_DATASET EXCERPTS:_
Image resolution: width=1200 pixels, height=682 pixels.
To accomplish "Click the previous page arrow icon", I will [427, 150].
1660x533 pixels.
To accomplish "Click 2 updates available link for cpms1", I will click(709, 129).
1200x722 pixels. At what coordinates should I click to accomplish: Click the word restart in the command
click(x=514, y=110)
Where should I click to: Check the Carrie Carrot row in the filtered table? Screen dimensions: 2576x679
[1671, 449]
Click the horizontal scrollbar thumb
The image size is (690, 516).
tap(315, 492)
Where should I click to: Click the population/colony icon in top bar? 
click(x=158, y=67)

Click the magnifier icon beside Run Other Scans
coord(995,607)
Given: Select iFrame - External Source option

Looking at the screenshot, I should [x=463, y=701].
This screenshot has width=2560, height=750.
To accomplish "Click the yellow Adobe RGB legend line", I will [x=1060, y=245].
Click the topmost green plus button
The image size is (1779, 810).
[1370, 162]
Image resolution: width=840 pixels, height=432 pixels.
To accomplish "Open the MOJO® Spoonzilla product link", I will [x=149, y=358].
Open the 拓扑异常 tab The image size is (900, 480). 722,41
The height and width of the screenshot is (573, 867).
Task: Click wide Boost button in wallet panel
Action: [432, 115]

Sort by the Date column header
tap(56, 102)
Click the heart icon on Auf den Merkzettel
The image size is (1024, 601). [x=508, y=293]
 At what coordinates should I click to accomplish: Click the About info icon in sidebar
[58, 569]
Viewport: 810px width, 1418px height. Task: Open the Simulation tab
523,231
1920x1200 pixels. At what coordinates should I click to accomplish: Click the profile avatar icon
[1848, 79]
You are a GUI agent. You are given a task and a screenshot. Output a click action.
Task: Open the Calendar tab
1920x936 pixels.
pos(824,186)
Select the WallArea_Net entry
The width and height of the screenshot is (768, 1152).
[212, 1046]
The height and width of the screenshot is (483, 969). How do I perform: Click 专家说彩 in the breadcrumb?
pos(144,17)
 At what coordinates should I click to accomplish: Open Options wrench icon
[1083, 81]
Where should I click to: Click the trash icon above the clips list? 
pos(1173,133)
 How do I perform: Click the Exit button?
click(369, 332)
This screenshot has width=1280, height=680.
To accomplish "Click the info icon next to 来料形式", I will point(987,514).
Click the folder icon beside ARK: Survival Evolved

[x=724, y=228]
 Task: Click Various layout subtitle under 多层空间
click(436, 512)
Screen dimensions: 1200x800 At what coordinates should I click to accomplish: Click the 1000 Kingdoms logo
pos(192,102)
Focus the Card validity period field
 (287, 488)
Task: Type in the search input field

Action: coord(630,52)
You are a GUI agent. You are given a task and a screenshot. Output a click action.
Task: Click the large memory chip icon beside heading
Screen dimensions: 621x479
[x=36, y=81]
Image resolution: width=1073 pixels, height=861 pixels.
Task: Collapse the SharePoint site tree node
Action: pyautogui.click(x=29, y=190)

_WHAT THE TASK REQUIRES:_
The answer should consist of every line above in which "This" appears.

_OUTPUT:_
This screenshot has width=2560, height=750.
This screenshot has width=1280, height=680.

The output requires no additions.